Elle grimaça. Comme cette idée devait lui être insupportable.

- Je ne te crois pas.

- Partage avec moi ton mal et je te laisse tranquille, continua-t-elle sans prendre en compte mon intervention. Promis. Soulage ta peine, au moins une fois dans ta vie...

Elle se mordit la lèvre, les larmes aux yeux.

- Avant de mourir. Ta confidence contre ma promesse de partir.

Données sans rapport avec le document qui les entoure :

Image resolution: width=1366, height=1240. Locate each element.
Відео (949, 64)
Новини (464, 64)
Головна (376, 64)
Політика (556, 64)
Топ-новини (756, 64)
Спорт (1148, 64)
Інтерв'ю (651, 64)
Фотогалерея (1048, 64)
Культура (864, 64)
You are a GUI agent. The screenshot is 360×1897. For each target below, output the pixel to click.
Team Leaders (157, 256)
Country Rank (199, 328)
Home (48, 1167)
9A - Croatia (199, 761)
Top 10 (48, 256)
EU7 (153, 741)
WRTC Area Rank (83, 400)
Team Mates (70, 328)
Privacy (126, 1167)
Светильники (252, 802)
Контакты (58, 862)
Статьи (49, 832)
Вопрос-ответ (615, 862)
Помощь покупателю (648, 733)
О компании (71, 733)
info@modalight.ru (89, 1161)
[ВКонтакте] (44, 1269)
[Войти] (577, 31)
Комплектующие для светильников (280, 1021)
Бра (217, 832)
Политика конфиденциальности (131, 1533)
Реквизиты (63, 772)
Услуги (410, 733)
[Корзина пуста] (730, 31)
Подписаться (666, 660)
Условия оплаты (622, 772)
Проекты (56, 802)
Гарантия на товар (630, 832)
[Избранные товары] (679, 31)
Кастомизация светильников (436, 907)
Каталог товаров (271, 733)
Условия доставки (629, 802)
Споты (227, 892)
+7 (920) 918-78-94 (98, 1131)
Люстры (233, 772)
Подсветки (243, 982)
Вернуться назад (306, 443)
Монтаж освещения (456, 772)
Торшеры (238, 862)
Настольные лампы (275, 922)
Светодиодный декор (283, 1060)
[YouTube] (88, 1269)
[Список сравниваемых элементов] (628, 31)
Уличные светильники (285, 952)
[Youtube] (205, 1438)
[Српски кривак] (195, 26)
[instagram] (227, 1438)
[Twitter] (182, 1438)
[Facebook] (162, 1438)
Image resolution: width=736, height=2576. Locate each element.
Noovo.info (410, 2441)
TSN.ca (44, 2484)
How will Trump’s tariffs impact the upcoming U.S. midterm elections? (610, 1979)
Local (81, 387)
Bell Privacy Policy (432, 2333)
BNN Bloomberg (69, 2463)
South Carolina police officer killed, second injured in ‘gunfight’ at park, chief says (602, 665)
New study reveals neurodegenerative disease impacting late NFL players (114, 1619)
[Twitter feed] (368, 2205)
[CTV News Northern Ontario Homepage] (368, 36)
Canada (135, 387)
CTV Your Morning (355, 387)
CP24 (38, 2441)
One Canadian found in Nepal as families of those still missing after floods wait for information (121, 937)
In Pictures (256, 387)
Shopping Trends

J’en restais muet de stupéfaction. Fini la curiosité malsaine. A la trappe le syndrome de la sauveuse. Elle était prête à renoncer. Je ne la croyais pas capable de mentir, pas avec cette sincérité si touchante qui émanait d’elle. Mais même si elle se croyait capable de partir, une fois que j’aurais dit tout ce que j’avais sur le cœur, en supposant que je trouve les mots pour le faire, elle ne pourrait pas s’empêcher de réfléchir sur ce que je lui aurais confié. Qu’importe alors qu’elle soit une personne de parole. Je la regardais dans les yeux. Je ne la connaissais pas. Pourtant, en ce moment, j’avais le plus grand respect pour elle. Dans une autre situation, j’aurais admiré sa grande humanité. N’avais-je pas cherché quelqu’un incapable de fermer les yeux devant les malheurs ? Je lui devais peut-être au moins ça. Mon histoire pour le froid qu’elle endurait. Elle me touchait, bien sûr elle m’énervait, mais j’étais également ému par ce que j’entrevoyais d’elle, un côté fragile, doux et attentionnée. Soudain, je me rendis compte que j’avais envie de me confier. Douloureusement envie. Mais malgré son soutien, les mots restaient coincés dans ma gorge, formant un nœud douloureux. Alors que pour une fois, j’étais prêt à parler, je n'y arrivais pas. Je serrai les poings, frustré. Comme si elle sentait tout ça, elle reprit la parole, encore, plus douce que jamais. Pour cette fois, se dévoiler. Lever un pan sur sa propre douleur.